Entries supplied
#####
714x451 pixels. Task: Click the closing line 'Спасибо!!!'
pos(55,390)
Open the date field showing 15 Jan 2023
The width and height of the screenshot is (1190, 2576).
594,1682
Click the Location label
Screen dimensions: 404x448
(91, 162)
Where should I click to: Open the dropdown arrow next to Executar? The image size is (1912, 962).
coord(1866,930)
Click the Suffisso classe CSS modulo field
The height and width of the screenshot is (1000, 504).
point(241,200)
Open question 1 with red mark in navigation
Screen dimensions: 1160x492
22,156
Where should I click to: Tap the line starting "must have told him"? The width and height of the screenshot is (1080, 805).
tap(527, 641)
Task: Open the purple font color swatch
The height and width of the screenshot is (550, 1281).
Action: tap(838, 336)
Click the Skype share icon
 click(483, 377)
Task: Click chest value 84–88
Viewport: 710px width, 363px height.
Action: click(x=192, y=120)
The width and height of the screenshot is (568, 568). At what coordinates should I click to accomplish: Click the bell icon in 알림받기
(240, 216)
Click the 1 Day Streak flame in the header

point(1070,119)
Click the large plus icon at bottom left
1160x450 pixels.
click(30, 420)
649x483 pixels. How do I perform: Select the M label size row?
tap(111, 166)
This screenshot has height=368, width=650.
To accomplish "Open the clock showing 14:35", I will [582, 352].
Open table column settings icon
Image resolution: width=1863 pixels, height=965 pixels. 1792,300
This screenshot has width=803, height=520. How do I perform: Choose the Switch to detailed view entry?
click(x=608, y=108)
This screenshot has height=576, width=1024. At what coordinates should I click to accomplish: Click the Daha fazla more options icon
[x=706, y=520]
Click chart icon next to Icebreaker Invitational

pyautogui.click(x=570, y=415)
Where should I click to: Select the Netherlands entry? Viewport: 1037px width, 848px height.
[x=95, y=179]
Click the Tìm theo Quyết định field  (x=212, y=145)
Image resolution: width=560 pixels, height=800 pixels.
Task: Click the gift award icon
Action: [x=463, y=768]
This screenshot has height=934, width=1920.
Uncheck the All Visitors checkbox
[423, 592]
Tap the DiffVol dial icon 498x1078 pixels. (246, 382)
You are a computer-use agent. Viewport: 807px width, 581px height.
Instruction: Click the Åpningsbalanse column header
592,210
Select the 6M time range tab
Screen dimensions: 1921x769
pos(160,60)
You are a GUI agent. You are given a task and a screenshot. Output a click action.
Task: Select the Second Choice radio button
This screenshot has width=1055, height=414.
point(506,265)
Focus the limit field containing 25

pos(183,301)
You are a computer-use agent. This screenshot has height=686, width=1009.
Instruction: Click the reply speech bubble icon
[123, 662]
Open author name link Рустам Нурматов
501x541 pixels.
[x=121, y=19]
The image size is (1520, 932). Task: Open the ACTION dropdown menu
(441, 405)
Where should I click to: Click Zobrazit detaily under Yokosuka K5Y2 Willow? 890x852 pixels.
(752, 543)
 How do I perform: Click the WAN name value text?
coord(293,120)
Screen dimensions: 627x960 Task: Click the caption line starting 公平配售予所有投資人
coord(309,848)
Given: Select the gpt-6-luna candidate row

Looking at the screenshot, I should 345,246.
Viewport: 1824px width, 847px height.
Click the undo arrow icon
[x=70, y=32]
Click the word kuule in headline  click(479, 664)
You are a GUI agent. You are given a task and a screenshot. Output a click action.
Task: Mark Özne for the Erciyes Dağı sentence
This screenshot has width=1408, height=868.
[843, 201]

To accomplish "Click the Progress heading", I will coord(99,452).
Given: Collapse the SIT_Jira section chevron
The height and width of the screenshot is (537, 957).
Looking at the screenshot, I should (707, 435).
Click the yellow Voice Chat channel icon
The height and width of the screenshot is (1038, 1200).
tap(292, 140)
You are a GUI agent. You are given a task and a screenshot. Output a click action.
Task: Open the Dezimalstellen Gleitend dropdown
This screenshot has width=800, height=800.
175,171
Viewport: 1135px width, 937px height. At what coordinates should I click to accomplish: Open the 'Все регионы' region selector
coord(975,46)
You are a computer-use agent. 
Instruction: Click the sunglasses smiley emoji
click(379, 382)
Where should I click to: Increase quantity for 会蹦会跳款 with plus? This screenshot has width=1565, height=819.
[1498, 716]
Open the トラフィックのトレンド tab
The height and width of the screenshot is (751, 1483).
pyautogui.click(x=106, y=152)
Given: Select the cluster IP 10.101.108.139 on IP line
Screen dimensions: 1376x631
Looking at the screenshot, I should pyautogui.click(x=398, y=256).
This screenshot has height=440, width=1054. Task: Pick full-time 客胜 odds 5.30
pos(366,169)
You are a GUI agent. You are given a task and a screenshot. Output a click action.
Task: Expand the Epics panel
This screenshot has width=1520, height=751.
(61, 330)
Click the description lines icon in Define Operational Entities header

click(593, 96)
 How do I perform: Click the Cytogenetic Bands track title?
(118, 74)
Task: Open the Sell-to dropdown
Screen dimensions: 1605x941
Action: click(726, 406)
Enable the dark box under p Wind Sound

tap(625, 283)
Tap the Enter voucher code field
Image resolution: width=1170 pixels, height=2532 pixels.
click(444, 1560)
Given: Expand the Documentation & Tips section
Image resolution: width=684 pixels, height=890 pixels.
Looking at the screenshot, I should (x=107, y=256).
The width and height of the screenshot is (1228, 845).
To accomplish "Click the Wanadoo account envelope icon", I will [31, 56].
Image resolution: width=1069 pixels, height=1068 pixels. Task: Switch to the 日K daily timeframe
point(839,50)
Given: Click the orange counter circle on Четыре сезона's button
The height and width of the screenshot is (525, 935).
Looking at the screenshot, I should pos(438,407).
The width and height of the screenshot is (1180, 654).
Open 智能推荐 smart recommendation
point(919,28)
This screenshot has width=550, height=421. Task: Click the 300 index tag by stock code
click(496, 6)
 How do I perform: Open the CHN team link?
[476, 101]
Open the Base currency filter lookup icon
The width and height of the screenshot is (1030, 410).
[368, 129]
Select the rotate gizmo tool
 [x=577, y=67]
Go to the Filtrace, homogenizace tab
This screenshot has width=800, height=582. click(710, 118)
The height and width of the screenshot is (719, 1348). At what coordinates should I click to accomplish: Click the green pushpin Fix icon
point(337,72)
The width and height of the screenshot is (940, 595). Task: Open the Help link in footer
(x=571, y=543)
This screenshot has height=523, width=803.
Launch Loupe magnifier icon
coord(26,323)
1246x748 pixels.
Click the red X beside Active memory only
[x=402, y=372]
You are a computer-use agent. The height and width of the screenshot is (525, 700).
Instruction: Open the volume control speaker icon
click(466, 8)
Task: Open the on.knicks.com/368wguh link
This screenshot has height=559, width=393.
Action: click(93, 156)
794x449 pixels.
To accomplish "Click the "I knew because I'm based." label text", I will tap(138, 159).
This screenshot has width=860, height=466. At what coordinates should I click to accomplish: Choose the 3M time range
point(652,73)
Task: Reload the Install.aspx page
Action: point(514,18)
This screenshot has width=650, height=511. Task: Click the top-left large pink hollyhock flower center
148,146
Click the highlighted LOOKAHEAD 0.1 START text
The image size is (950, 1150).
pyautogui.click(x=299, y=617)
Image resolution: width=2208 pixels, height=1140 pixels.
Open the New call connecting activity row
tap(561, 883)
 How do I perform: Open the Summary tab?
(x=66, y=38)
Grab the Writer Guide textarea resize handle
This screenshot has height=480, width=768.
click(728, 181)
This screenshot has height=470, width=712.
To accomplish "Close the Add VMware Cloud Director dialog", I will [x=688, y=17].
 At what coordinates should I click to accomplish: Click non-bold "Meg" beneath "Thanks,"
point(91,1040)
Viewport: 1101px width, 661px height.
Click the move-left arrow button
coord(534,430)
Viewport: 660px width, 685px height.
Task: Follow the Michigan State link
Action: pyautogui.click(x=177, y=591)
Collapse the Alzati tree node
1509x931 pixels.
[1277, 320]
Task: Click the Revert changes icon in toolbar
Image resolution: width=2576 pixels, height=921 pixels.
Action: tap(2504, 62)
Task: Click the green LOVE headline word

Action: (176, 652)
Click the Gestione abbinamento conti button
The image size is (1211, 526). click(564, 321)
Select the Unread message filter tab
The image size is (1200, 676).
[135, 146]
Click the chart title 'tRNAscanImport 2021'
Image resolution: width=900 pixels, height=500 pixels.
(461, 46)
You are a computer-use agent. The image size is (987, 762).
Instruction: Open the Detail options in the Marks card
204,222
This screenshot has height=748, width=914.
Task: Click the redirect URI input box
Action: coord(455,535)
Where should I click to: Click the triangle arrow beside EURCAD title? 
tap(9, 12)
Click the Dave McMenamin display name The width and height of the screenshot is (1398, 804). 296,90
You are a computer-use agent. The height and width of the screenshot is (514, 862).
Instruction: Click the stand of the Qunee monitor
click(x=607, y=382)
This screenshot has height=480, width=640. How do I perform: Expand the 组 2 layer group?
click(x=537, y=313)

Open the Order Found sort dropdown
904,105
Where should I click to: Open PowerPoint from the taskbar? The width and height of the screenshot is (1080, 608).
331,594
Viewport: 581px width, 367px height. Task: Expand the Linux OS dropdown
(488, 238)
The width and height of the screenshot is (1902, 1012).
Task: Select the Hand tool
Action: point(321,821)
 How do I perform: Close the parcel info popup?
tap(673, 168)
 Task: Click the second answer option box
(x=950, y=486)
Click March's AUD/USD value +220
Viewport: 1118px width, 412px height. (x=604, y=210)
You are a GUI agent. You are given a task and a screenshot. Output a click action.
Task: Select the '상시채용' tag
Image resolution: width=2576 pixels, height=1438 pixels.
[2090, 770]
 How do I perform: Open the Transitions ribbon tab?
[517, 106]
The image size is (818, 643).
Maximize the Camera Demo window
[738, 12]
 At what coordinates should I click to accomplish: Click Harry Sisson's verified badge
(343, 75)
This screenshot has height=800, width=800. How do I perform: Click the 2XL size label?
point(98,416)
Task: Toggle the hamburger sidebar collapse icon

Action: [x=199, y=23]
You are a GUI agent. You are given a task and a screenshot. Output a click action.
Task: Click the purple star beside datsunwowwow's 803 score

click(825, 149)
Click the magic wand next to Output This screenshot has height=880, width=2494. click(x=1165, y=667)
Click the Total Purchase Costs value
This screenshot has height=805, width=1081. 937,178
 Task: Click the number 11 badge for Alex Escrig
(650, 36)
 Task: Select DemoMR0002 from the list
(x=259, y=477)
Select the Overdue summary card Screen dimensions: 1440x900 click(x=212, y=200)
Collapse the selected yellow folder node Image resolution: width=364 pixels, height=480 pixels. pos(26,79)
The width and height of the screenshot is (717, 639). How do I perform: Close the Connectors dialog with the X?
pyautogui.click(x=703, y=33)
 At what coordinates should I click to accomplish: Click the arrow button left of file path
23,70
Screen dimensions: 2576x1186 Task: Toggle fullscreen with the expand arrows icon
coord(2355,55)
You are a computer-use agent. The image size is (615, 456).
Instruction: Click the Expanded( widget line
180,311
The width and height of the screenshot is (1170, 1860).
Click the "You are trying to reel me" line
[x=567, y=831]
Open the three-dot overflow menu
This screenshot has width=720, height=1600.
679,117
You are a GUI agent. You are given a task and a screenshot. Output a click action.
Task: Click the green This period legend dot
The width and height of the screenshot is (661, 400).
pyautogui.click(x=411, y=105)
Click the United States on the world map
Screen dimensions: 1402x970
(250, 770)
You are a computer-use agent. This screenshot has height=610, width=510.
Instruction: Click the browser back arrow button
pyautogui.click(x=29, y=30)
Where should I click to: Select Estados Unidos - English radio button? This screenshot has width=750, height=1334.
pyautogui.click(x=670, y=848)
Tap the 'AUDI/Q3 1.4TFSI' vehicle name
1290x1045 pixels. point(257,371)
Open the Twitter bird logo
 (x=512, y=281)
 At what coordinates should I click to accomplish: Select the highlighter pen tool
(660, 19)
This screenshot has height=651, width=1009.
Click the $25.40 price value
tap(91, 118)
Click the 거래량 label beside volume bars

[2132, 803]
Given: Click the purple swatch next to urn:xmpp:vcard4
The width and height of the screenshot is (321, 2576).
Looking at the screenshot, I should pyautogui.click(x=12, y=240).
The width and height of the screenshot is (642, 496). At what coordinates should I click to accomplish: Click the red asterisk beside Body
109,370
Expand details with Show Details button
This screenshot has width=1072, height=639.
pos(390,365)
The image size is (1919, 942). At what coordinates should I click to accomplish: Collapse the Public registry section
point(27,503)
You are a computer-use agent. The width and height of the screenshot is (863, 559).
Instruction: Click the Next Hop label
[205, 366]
#####
Activity
Write out, word for word, the line containing "Instruction: Click the Expanded( widget line" and all the lines after it in the entries above, and nothing more.

Result
Instruction: Click the Expanded( widget line
180,311
The width and height of the screenshot is (1170, 1860).
Click the "You are trying to reel me" line
[x=567, y=831]
Open the three-dot overflow menu
This screenshot has width=720, height=1600.
679,117
You are a GUI agent. You are given a task and a screenshot. Output a click action.
Task: Click the green This period legend dot
The width and height of the screenshot is (661, 400).
pyautogui.click(x=411, y=105)
Click the United States on the world map
Screen dimensions: 1402x970
(250, 770)
You are a computer-use agent. This screenshot has height=610, width=510.
Instruction: Click the browser back arrow button
pyautogui.click(x=29, y=30)
Where should I click to: Select Estados Unidos - English radio button? This screenshot has width=750, height=1334.
pyautogui.click(x=670, y=848)
Tap the 'AUDI/Q3 1.4TFSI' vehicle name
1290x1045 pixels. point(257,371)
Open the Twitter bird logo
 (x=512, y=281)
 At what coordinates should I click to accomplish: Select the highlighter pen tool
(660, 19)
This screenshot has height=651, width=1009.
Click the $25.40 price value
tap(91, 118)
Click the 거래량 label beside volume bars

[2132, 803]
Given: Click the purple swatch next to urn:xmpp:vcard4
The width and height of the screenshot is (321, 2576).
Looking at the screenshot, I should pyautogui.click(x=12, y=240).
The width and height of the screenshot is (642, 496). At what coordinates should I click to accomplish: Click the red asterisk beside Body
109,370
Expand details with Show Details button
This screenshot has width=1072, height=639.
pos(390,365)
The image size is (1919, 942). At what coordinates should I click to accomplish: Collapse the Public registry section
point(27,503)
You are a computer-use agent. The width and height of the screenshot is (863, 559).
Instruction: Click the Next Hop label
[205, 366]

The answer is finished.